** BEGIN DATA EXCERPTS **
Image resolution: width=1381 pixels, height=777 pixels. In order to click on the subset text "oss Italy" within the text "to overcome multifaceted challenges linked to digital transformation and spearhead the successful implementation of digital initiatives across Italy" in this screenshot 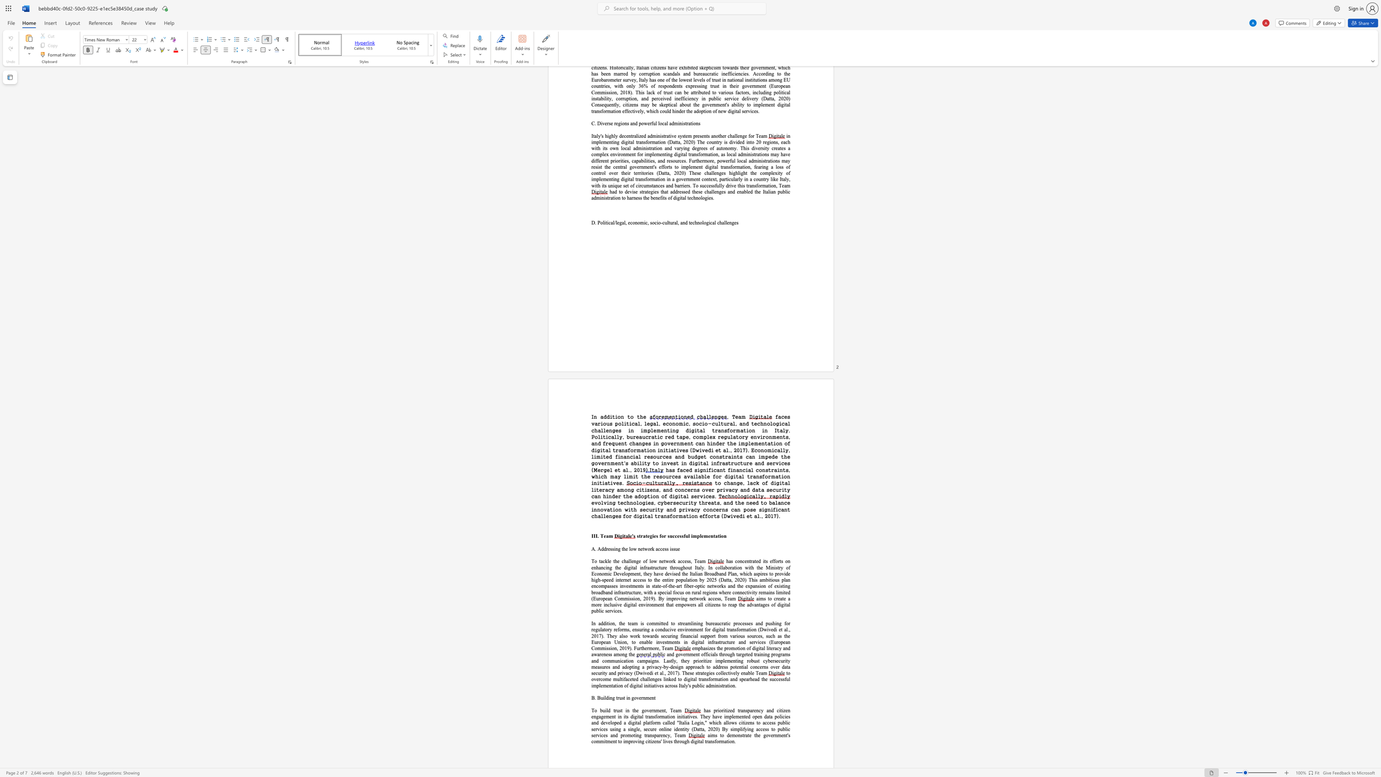, I will do `click(670, 685)`.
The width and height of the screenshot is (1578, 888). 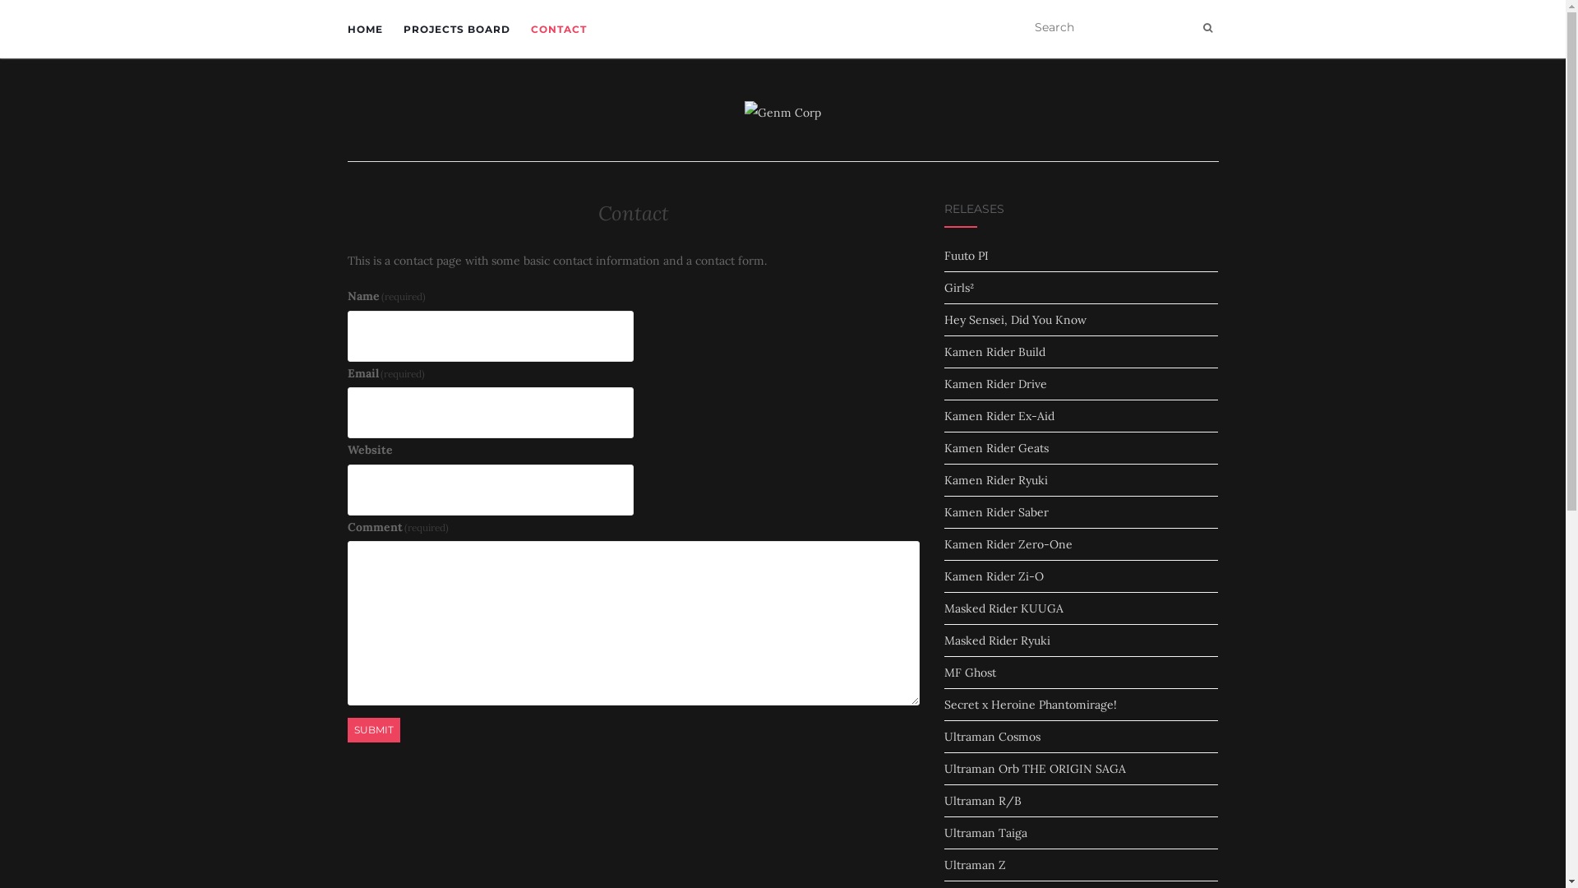 What do you see at coordinates (970, 672) in the screenshot?
I see `'MF Ghost'` at bounding box center [970, 672].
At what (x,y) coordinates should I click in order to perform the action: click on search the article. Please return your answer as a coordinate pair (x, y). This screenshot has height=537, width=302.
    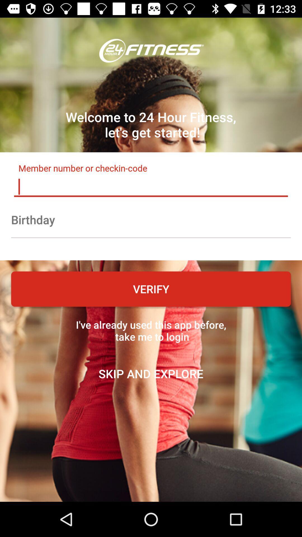
    Looking at the image, I should click on (151, 186).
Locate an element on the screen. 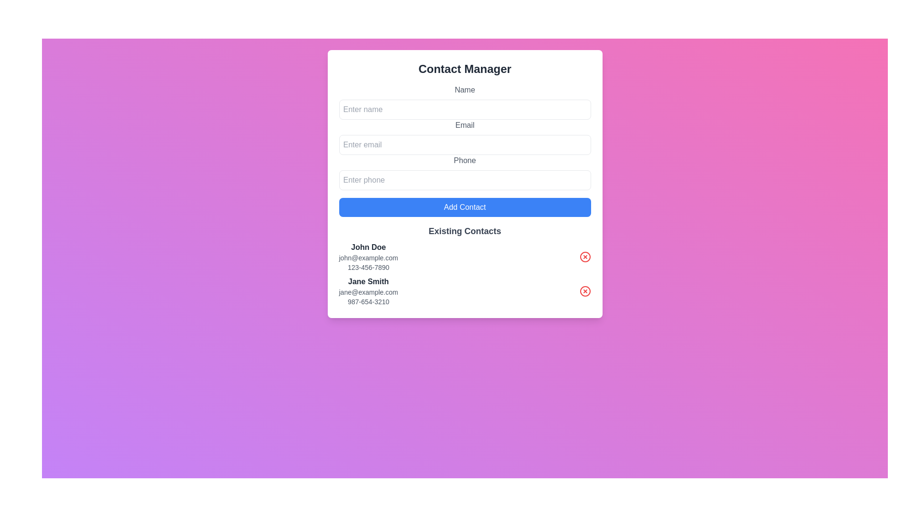 The height and width of the screenshot is (515, 916). keyboard navigation is located at coordinates (465, 145).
** END DATA EXCERPTS **
» **WHAT IS ASKED**:
Update the items between the lines holding "At what (x,y)" and "Looking at the", inclusive, by replacing "search the article" with "search the site" and leaving everything else as is. Give only those lines, without the pictures.

» **FINISHED ANSWER**:
At what (x,y) coordinates should I click in order to perform the action: click on search the site. Please return your answer as a coordinate pair (x, y). This screenshot has height=537, width=302.
    Looking at the image, I should click on (151, 186).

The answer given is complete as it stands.